It was exciting... and exhausting.

I didn't bond with my child right away the way I assumed I would, though. Our relationship felt awkward, different, strained... it was so bizarre to have a creature attached to me 24 hours a day, 7 days a week.

Diapers were a mystery. Every sniffle made my heart race. And the fact that my baby was colicky and literally would sleep 20 minutes or so and then be up--screaming--for 4-5 hours didn't help.

I prayed that he would settle down, but it took about six months for him to sleep for any significant periods of time. And forget about naps. He never needed 'em, never indulged me in regular snippets of time off.

It was a full-time job staying alert while trying to run a household. I thought a lot about myself in those days, pitifully (and vainly) wanting an escape. Not surprisingly, I wound up feeling guilty because I wasn't spending enough time being the "perfect", "unselfish" mommy.

But that was long ago and far away, as someone once said.

Now, we're here. The landscape has changed forever. We've made it through The Dark Ages to the Light of Tomorrow.

This morning, he's diligently playing with new toys, courtesy of his nana.

He's not shrieking and he's not forcing himself upon my lap. He's coming into his own and it's remarkable to witness. I try to guide him without crushing his spirit, attempt to discipline him without squelching his esteem.

In the midst of all this parenting madness, I've become a somewhat-successful freelance writer.

I'm able to help support our family by manipulating words into sentences, paragraphs, stories, ideas. At times, I still feel twinges of guilt, sitting here at my laptop. But I think it's important to show my son that if you persevere, you can achieve some measure of success. He doesn't quite "get" that yet, but I believe he will.

To my special guy on The Big Four, I wish you continued happiness and fulfillness. I hope you never experience a moment of regret, an ounce of self doubt. May no relationships beat you down, only lift you up. And may you choose your career based on your heart, not your wallet.

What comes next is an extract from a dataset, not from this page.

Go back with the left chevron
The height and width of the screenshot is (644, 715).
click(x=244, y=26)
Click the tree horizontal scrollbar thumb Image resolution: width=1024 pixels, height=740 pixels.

I love you, sweetie. You're the best.

Friday, August 10, 2007

Analysis of driving techniques

As I was cruising around the uber-humid midstate Pennsylvania roads yesterday, I suddenly took notice (thanks to questions from my curious preschooler) of my hand positioning on the wheel.


Though I was taught to drive at "10" and "2" (as if the driver's wheel were a clock), I more often hold the wheel at "8" and "6". Sometimes, it's "11" and "5 1/2". Occasionally, it's one-handed (right hand 80% of the time) at the bottom of the wheel. (FYI--my hands are always positioned "overhand" rather than "underhand" on the wheel.)


Anyway, in my heat-induced craze, I started to wonder what someone could infer about me based on my wheel positioning preferences.


My dime-store analysis (worth about as a much as a stuffed toy you'd win from a greasy carny at the local fair) is that:


- I'm a bit inconsistent.
- I'm flexible.
- I think way too much about mundane things.


In any case, I'm asking for your insights:


How do you hold the wheel when you drive, and what do you think that says about you?

Thursday, August 9, 2007

Painting & Pondering

Crazy as the past deadline-driven 24 hours have been, I feel energized and alert.

I even awoke at 4:00 a.m. How's that for bizarre?

One of my current non-writing projects involves a certain little guy's fourth birthday party this weekend. Aside from planning dinosaur-themed festivities (please send ideas!), I'm finally upgrading the first floor bathroom so guests don't vomit when they see it. (The room was "dormitory chic", if you get my drift.)

(FYI, I'm the official "contractor" of our household--the big gray toolbox is my pride and joy. I bought a basin wrench at Lowe's earlier this week and literally danced around in the humongous aisles. My son loved it. Onlookers seemed to be embarrassed by my behavior. Big deal. Get over yourself. Have a little fun.)

Late last night (after researching and writing until my eyes were blurry and red), I took up my brush and began to paint. It's a painfully boring act, so my mind was wandering to and fro, making connections and experiencing mini-epiphanies, perhaps helped along by the fumes.

It was as I was covering the bathroom's urine-colored hue with a lovely shade of steel blue that it occurred to me that painting is a bit like writing because the job is never really "perfect" or "done". There are always stray splatters, those corners that didn't get enough coverage, spots that don't look quite right...

It makes you wonder: Is one "coat" (aka, edit) enough? Perhaps two would be better? Or three? Did I hear someone say, "Four?"

When does it end?

The truth is, I'm not sure the rewriting and editing process DOES have an ending. Eventually, you just have to say, "I'm as finished as I can be right now." But in your heart, you wonder what you could do to make your ideas come alive just a little bit more.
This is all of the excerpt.